The UConn Library and the School of Engineering are working to develop new technology that applies machine learning to handwriting text recognition that will allow researchers to have improved access to handwritten historic documents.
Handwritten documents are essential for researchers, but are often inaccessible because they are unable to be searched even after they are digitized. The Connecticut Digital Archive, a project of the UConn Library, is working to change that with a $24,277 grant awarded through the Catalyst Fund of LYRASIS, a nonprofit organization that supports access to academic, scientific, and cultural heritage.
Archives and special collections from across Connecticut fill the Connecticut Digital Archive (CTDA), providing online access to a treasure of historic materials. However, the irregularity in the handwriting in many of the manuscripts leaves the historical information in these documents inaccessible to Optical Character Recognition (OCR), a transfer method used for more than 20 years to assist in document discoverability.
To address this, historians and computer scientists have worked to apply machine learning to handwriting text recognition (HTR) using a relatively small number of projects with varied techniques and varied success. In the summer of 2019, the Library, in partnership with the Massachusetts Historical Society, Greenhouse Studios, and UConn School of Engineering, created a set of over 16,000 images of 22 different characters from the John Quincy Adams Papers.

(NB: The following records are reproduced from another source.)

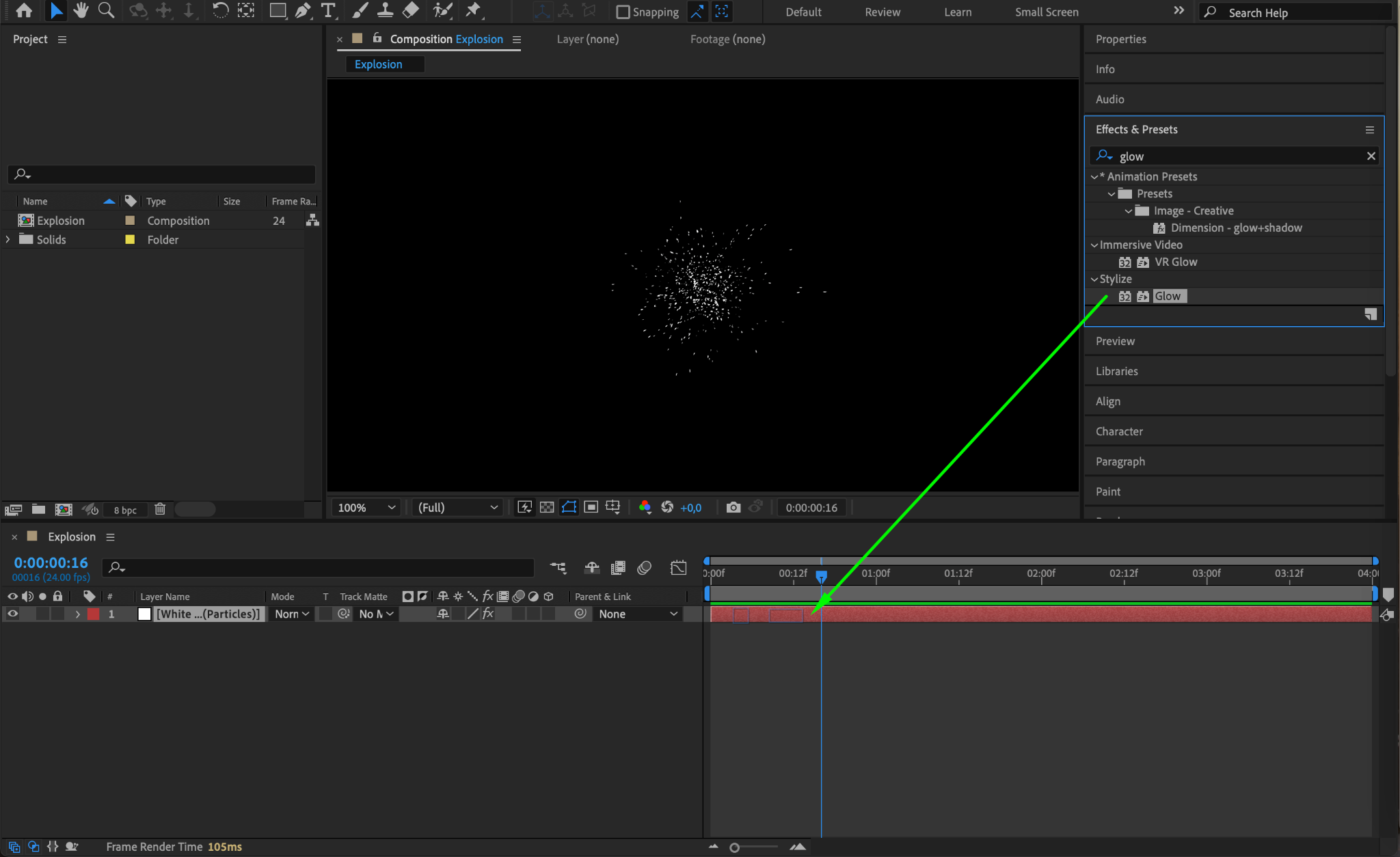Open the Full resolution dropdown
Image resolution: width=1400 pixels, height=857 pixels.
click(x=457, y=507)
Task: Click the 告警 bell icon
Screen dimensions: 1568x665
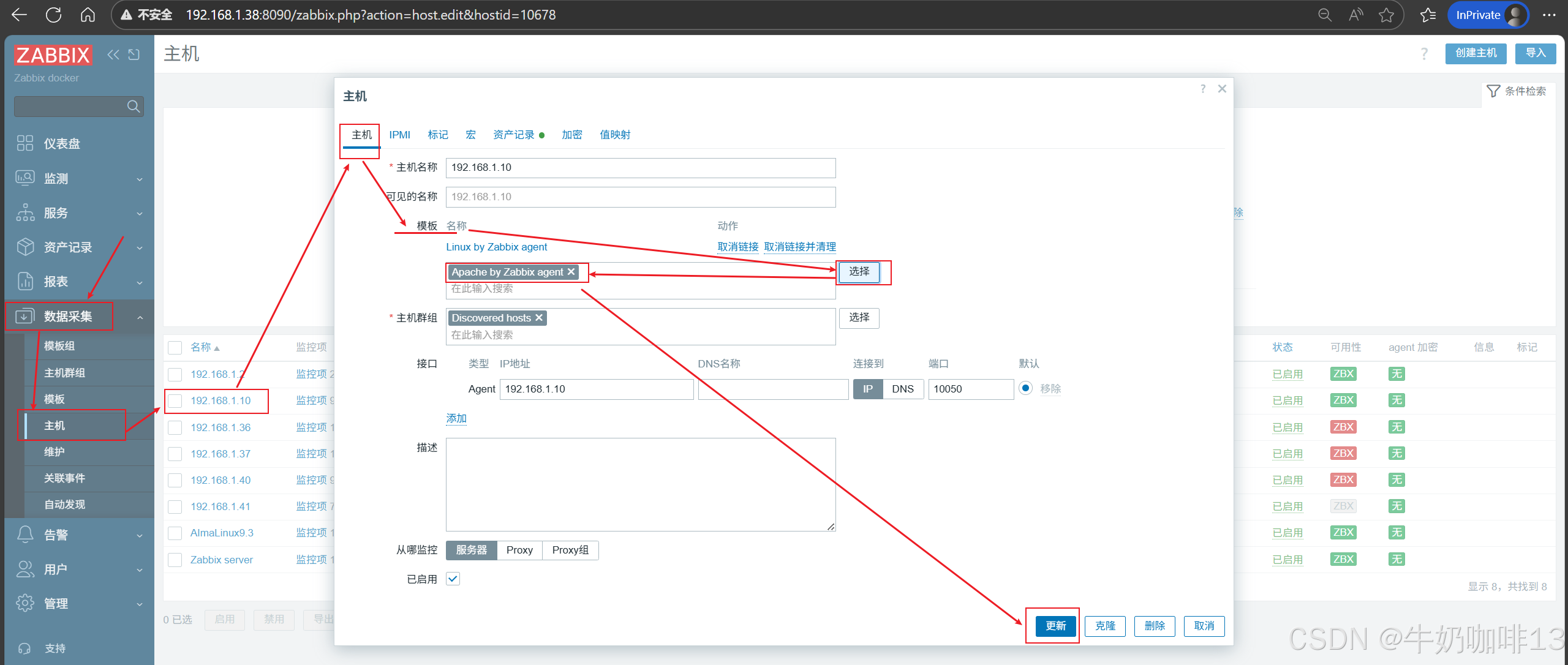Action: (x=25, y=535)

Characters in the Adams Papers were used to create a set of algorithms designed to recognize patterns in those images. The algorithms were modeled to form a neural network that takes the handwritten digits, known as training examples, and develops a system to learn from them, similar to the human brain. As the examples are increased, the network learns more and improves its accuracy in identifying the individual letters and words.
The Adams Papers pilot project produced promising results, with an accuracy rate of more than 86% when tested on all 22 characters and an amazing 96%+ accuracy rate when testing on four of the characters.
“Historical manuscripts are essential for humanities research and these funds will help scholars engage with unique and distinctive collections in a way they couldn’t before,” says Greg Colati, assistant University librarian for University Archives, Special Collections & Digital Curation.
The grant funds from LYRASIS will allow the Library and the Computing, Computer Science & Engineering Department in the School of Engineering to expand this work on additional volumes of handwritten documents in the John Adams Papers. The goal is to expand the datasets, adjust the neural networks, and release the updated version to the public.
LYRASIS is a non-profit organization whose mission is to support enduring access to the world’s shared academic, scientific and cultural heritage through leadership in open technologies, content services, digital solutions and collaboration with archives, libraries, museums and knowledge communities worldwide. The grant is part of their Catalyst Fund which provides support for new ideas and innovative projects that explore, test, refine and collaborate on innovations with community-wide impact.
The CTDA is a service of the UConn Library, providing services to preserve and make available digital assets related to Connecticut and created by Connecticut-based, not-for-profit educational, cultural, and historical institutions, including libraries, archives, galleries, and museums.